The downstream users can never have less available.  The choices when 
adding something are to permit it to be shared or not.  In many 
situations the GPL simply prohibits any sharing or improvement at all, 
the worst of all possible outcomes.

>>> That's the reasoning behind copyleft.
>> And it is clearly misguided, given that there is no value in what it
>> provides, and much harm it what it takes away.
> And yet, per your own arguments, sharing something that is undesirable
> never harms the sharing you regard as good.  So why do you care?
> Could you at least try to be consistent?

I am consistent and am talking about the larger set of what it 
prohibits, not the small subset of what it allows.

>>> The only situation in which you're not able to share the code is when
>>> it's part of a work that is based on someone else's work. 
>> Would you care to estimate how many potential improvements that prohibits?
> Not respecting users' freedoms can never be an improvement.
> Being unable to combine GPLed code with code under some other license
> is not something you can blame on the GPL alone.

Of course I can.  The entire reason for the GPL to exist is to prevent 
combining with code under other terms.  That is it's unique feature.

> It's always because
> the other license is less permissive than the GPL, and for all other
> copyleft licenses, because they were *designed* to be, to weaken the
> plan of sharing of the GPL.

No, it is because only the GPL has a work-as-a-whole clause that 
explicitly prohibits most of the potential ways of improving the work.

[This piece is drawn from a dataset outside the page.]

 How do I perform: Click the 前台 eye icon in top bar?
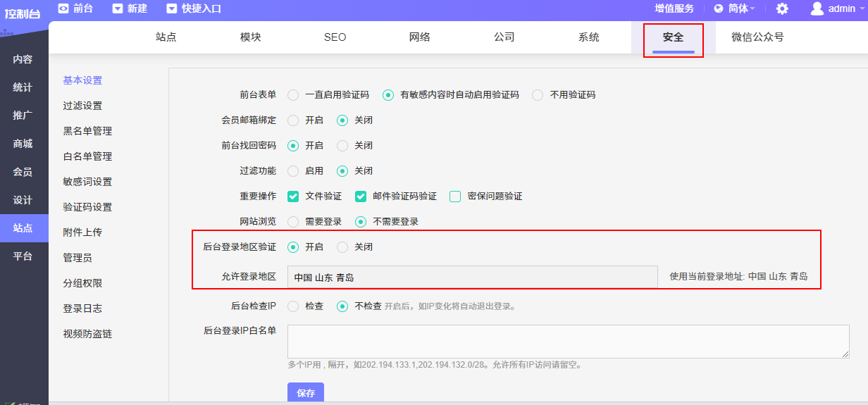click(63, 8)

>> There is no way to take any of the rights that the GPL conveys
>> compared to copyright law without this clause being applied.
> And what about *other* rights you might have received through other
> means?

What about them? The only way you get rights beyond what copyright law 
would enforce is by applying exactly GPL terms to all parts of a work as 
a whole.

>> If there is any part where only the GPL applies you must accept the
>> 2b terms or you can't share it at all.
> That's false.  You only need to abide by the conditions in 2b *if* you
> choose to modify the program, and distribute modified versions.

No, you don't have the right to distribute without accepting GPL terms 
whether modifications are involved or not.  The upstream distribution 
where you got your copy would have already had to apply the GPL terms 
for you to obtain it.

> If you merely run the program, or distribute it in source code form
> the way you received it, you don't need to abide by any of the
> conditions of section 2.

Running the program is permitted without accepting the license. 
Redistributing is not, modified or otherwise. If you distribute, you 
must apply exactly the GPL terms - which in the unmodified case had to 
have already been applied.

>> I'm talking about what the license actually says and what has to
>> happen if you comply with it.
> A license (rather than license agreement) is a grant of permissions to
> do certain things, nothing but it.    The only thing you agree to is to
> receive those permissions.

That's simply not true.

> As long as you operate within those
> permissions, you're covered.  If you operate outside them, you're not
> covered by that license.  If you have another license that grants you
> that permission, you're still covered.

But you can't be 'within' the GPL permissions (terms) unless you comply 
with it's work-as-a-whole clause.  And it explicitly says that nothing 
else can give you permission to redistribute.

>> Do you not agree that cooperation should be voluntary? Or that you
>> should have the right to make that voluntary choice?
> No.  Quite the opposite.  It is a key point.  It is by no means wrong.

But you have no voluntary choice for the terms on your own work added to 
improve a work containing GPL-encumbered code.

> You're the one insisting that it's wrong for lots of developers to not
> want their contributions to GPLed programs contributed to non-GPLed
> efforts.  Consistency?

It is wrong to deny any possibility that may improve the state of the 
art in software development or provide a useful new program that may 
improve people's lives. The potential recipients of such products have 
their own inherent and self-evident freedom to choose whether the terms 
imposed are desirable or not.  Denying that freedom is the part of the 
harm.  Authors may have the right to impose the GPL restrictions, it may 
be better than copyright law alone (or a sharp stick in the eye), but it 
still is harmful because of the choices it takes away.

>> Something that you make freely available can't be 'exploited' in any
>> way that hurts it.  It can only be improved.
> The recipients can be exploited, and that's the harm that the GPL
> attempts to prevent.

You can't be 'exploited' by being permitted to have more choices. And 
those choices are what the GPL prohibits - with the result that that 
great majority of people get no use of the code at all.